Anderson Roberto Fernandes, Antonio Rainier Amarilla, Juan David Castro Suarez e Rodrigo Sanches foram condenados a penas de 15 anos de reclusão, em regime integral fechado e mais 150 dias-multa. A pena de Anderson foi acrescida de mais dois anos e meio, por causa de seus antecedentes. A defesa argumentou que a pena fixada pelo juiz ficou acima do máximo permitido pela lei.

A 3ª Câmara Criminal, por votação unânime, negou o pedido. Votaram os desembargadores Luiz Pantaleão (relator), Segurado Braz e Samuel Júnior.

Em abril do ano passado, policiais do Departamento de Investigações Sobre Narcóticos (Denarc) apreenderam, com os réus, 100 quilos de cocaína na capital paulista. Os quatro — dois brasileiros e dois colombianos —– foram presos em flagrante.

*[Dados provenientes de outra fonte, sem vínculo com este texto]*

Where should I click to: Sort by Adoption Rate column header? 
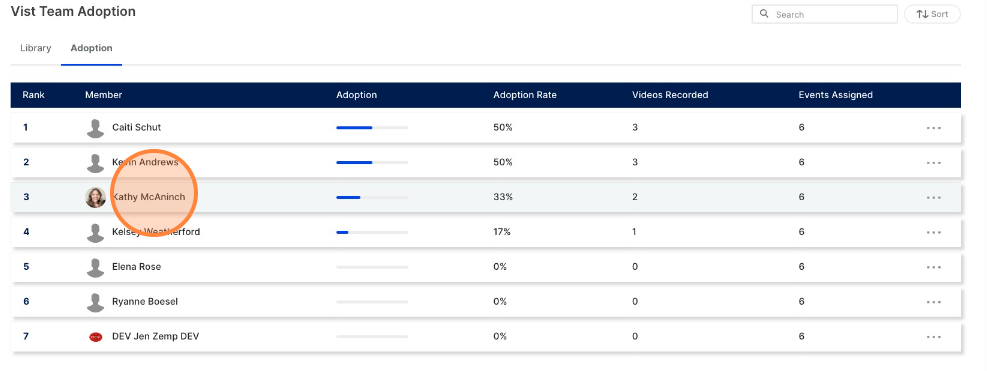point(525,95)
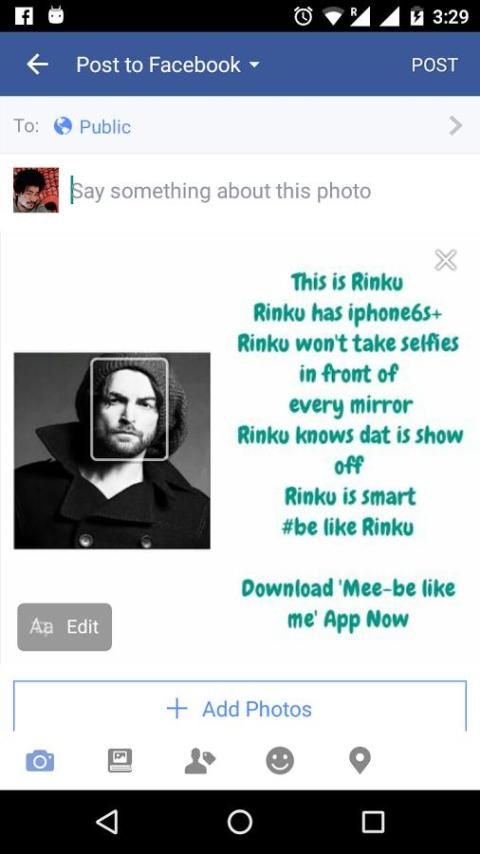Screen dimensions: 480x854
Task: Select the photo album icon
Action: point(120,760)
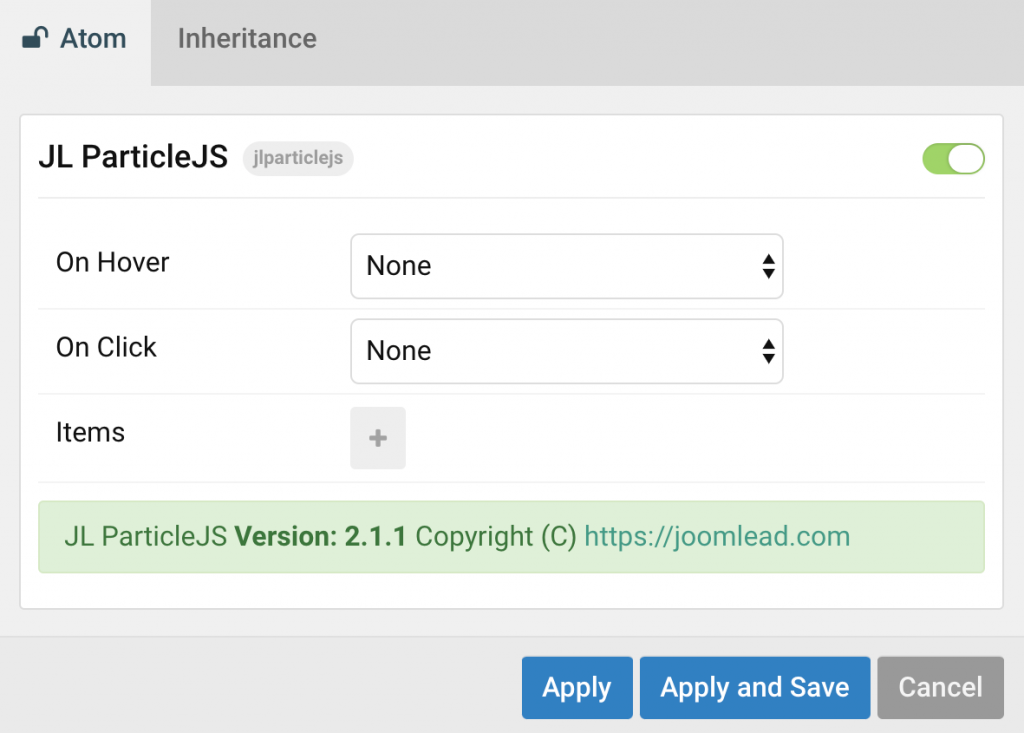Viewport: 1024px width, 733px height.
Task: Click the Apply and Save button
Action: 754,687
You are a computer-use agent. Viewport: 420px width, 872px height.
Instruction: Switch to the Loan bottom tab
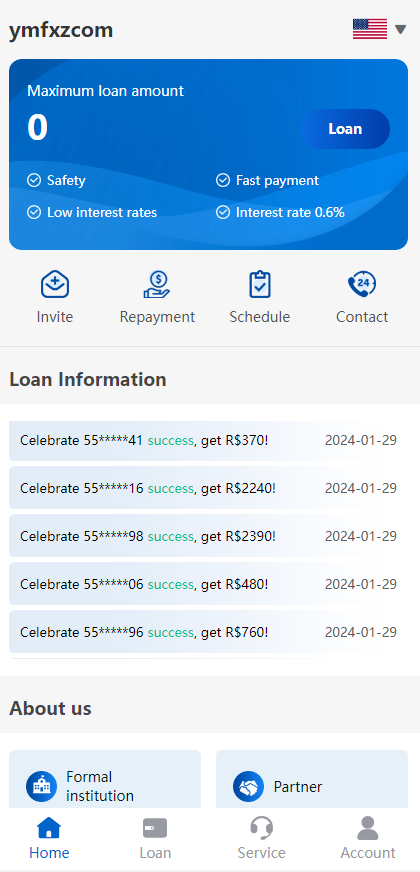[155, 838]
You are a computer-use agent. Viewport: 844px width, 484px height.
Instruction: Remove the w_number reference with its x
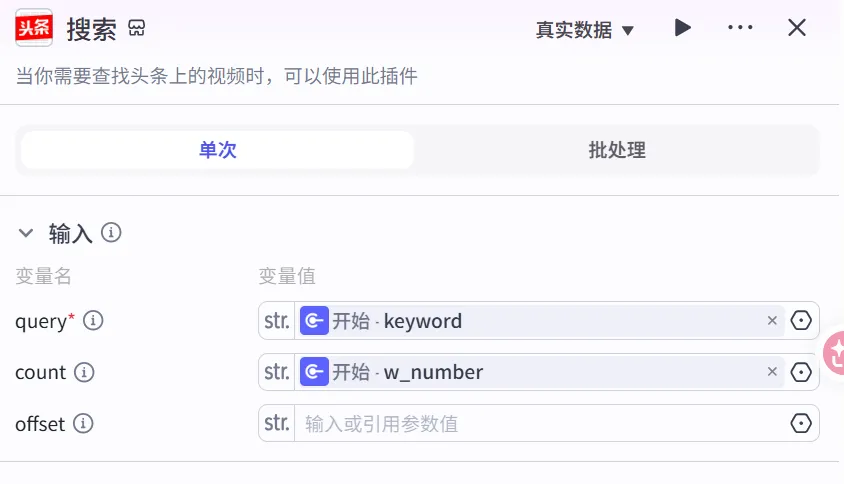click(772, 372)
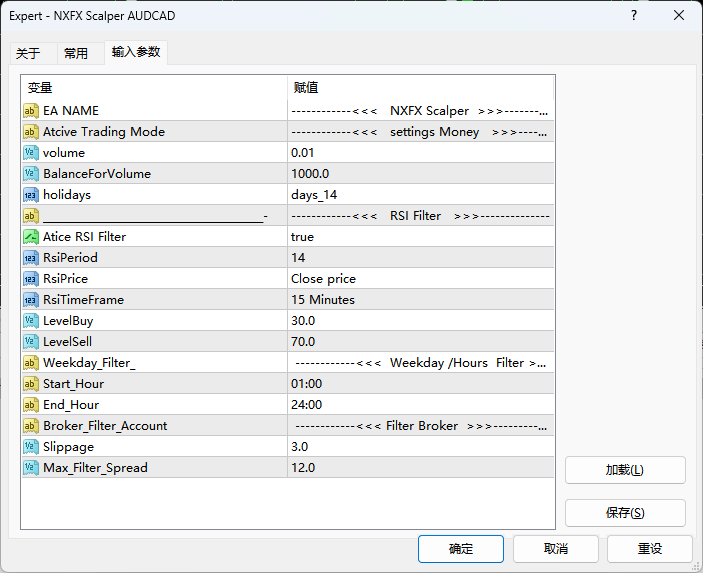Open the RsiTimeFrame 15 Minutes dropdown
The height and width of the screenshot is (573, 703).
[x=420, y=300]
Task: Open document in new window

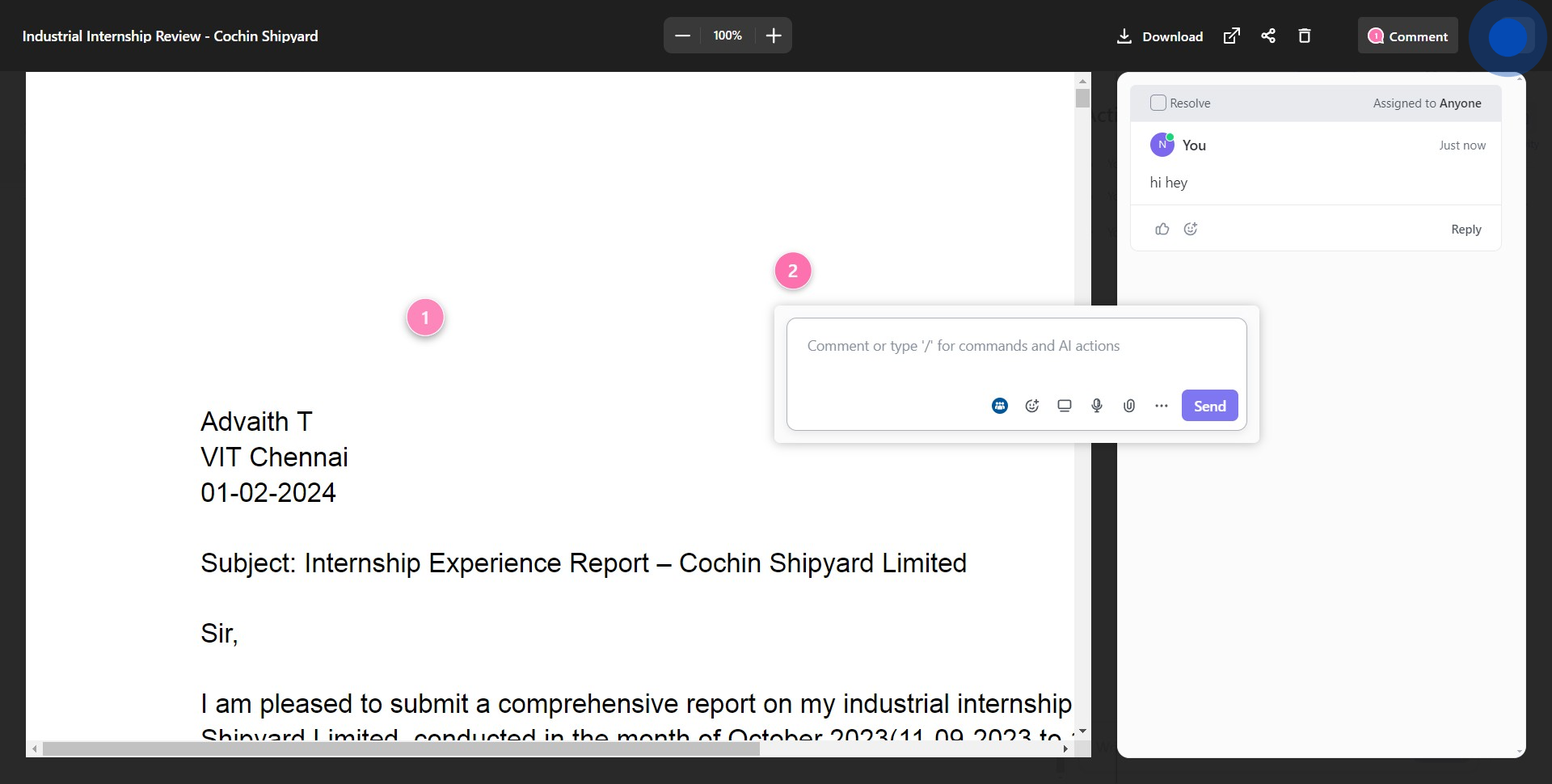Action: (1231, 36)
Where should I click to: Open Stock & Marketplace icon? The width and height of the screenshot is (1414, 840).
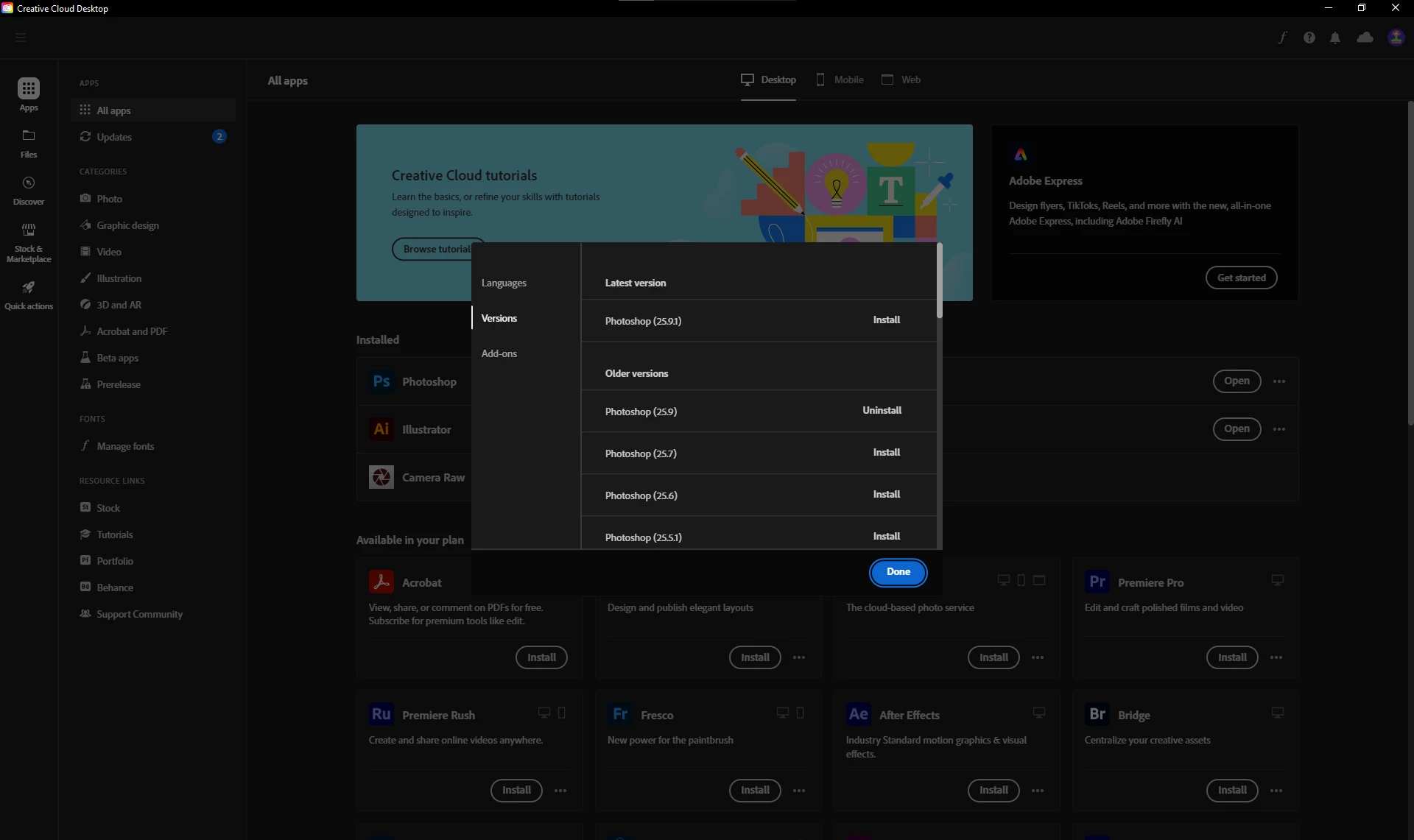click(29, 230)
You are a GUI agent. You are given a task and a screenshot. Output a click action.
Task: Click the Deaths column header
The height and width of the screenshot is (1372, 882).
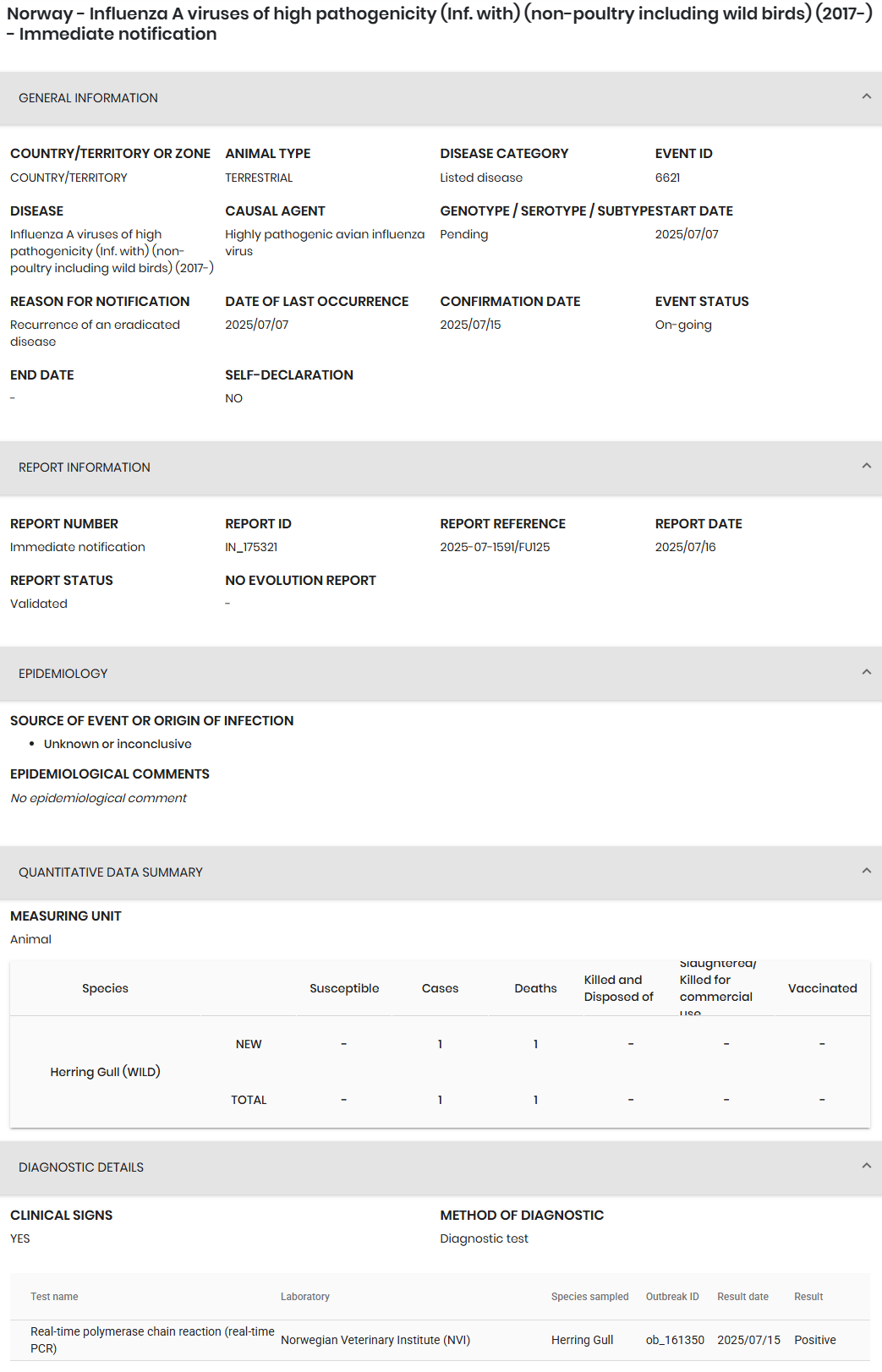click(x=535, y=988)
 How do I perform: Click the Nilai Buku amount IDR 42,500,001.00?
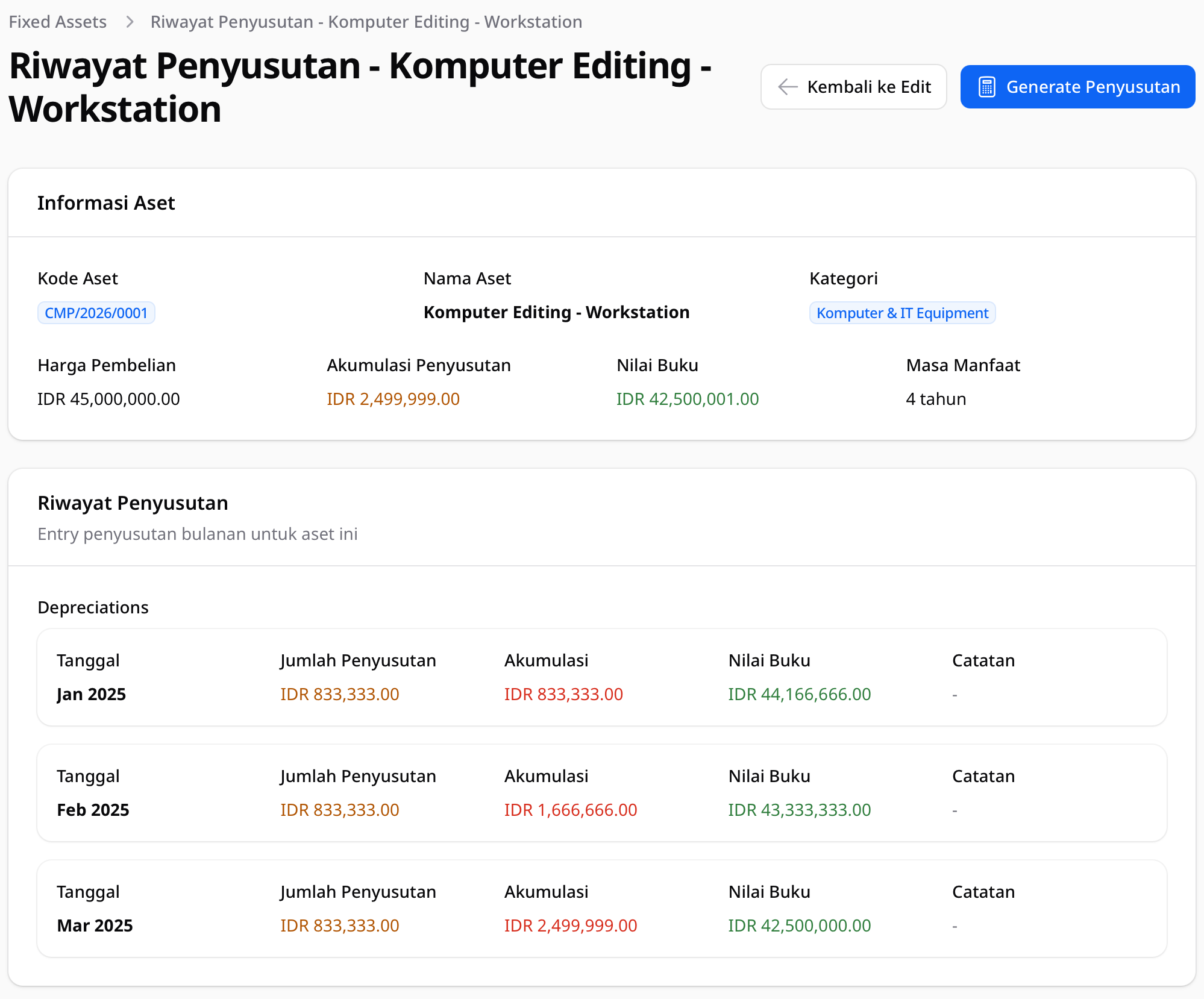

Para realizar a operação, policiais se passaram por interessados em adquirir a droga. A prisão dos quatro traficantes foi feita pelo delegado Everardo Tanganelli, titular da Dise.

A quadrilha era monitorada pela polícia havia quase oito meses. Foram feitos vários encontros em shoppings e em outros municípios para acertar a entrega da droga. A Polícia Civil acredita que os 100 quilos apreendidos seriam o primeiro lote de um total de 500 quilos que a quadrilha forneceria para os policiais que se passavam por traficantes.

De acordo com o Denarc, Fernandes, Amarilla e Sanches foram presos em um apartamento de Perdizes (zona oeste de São Paulo), no momento em que negociavam a droga com a equipe do delegado Robert Leon Carrel, titular da 4ª Dise.

A droga estava na carroceria de uma picape Ford F-350, branca. O carro estava parado na rua Jovita, no bairro de Santana. Anderson Roberto Fernandes, morador em Ribeirão Preto, já tinha sido preso em 1998 com um fuzil e dez granadas. Ele era acusado de assassinato, assalto, estelionato e tráfico de drogas.